What can someone say about retired grand-parents who couple as in-laws and stood in the gap for their young married children who probably lost jobs and cannot meet up with their demands anymore. They do school runs for them. All these are various forms of fun-loving in-law relationships.
However, not all in-laws are badly behaved, both young and old, but it is for all to know their limit, know how to treat one anoother because what is good for the goose is equally good for the gander. Mothers -in-law, what you will not want to happen to your daughter in her own home, you should not do to your daughter in-law.
Yet, there are also all-round demonic in-laws who exist among us. When a story broke out on how a brother-in-law wooed and slept with all his wife’s younger sisters, shame, bitterness and raging anger took over the scenario. It became a doomsday for both families. Of course, this type of in-law has left an indelible mark that history will always remember. He is a satanic shameful in-law.
Kudos to mothers who caution their tender children, both boys and girls, with words like, “Do not do that again, when you marry, your in-laws will say I did not train you”.
When parents begin to rebuke their children in marriage, it will go a long way to improving the relationship. When a husband’s confidence is reassured that his in-laws will not support their daughter’s bad behaviour, he is reassured that the marriage will not break and thus he wouldn’t take issues between them seriously.
I sincerely respect the view of a certain retired former managing direction of a clue-chip company on in-law relations. He addresses his sons and daughters-in-law as “my daughters and sons in-love instead of in-law.”. When asked why? He said… “If a son or a daughter chose a particular man or woman from the multitude of the creation to spend all the rest of his life with, and God endorses such a union with children, who are we not to follow suit? From the first day, I see my in-laws as my second family because legal marriage relationship has brought us close. When my in-laws are crying I am crying with them and when there is a reason to celebrate, it is a family celebration and I would not stand aloof; I will be committed in every aspect of the ceremony.
Also the same super in-laws relationship played out between two students during our university years. it was just a school relationship as young undergrads that blossomed into a beautiful bond that unified the families while they weren’t married. Their parents had started relating as great in-laws before their children walked down the aisle.
Yes, no parent wants his or her own child to be maltreated unnecessarily in marriage, but at the same time, all men should be followed with peace.

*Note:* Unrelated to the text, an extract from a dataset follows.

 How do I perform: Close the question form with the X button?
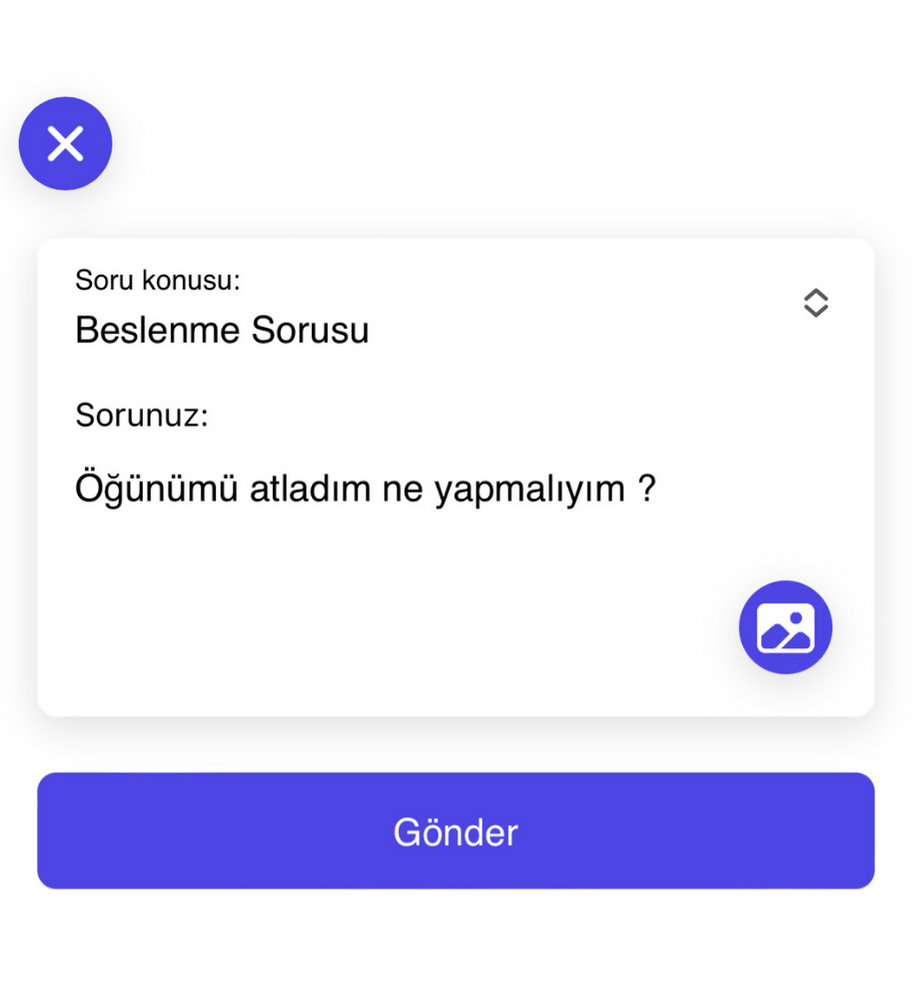coord(65,143)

For the couples, marriage they say is not a bed of roses. People should begin to drop certain behaviour that raises dusts between in-laws as they grow in life. There are no specified rules and regulations guiding any marriage, but a standard practice is there for all to emulate. When your child complains to you as a parent, get to hear from his or her spouse and sort things out between them amicably. But all in-laws should respect the people involved in marriage and give them space to bond.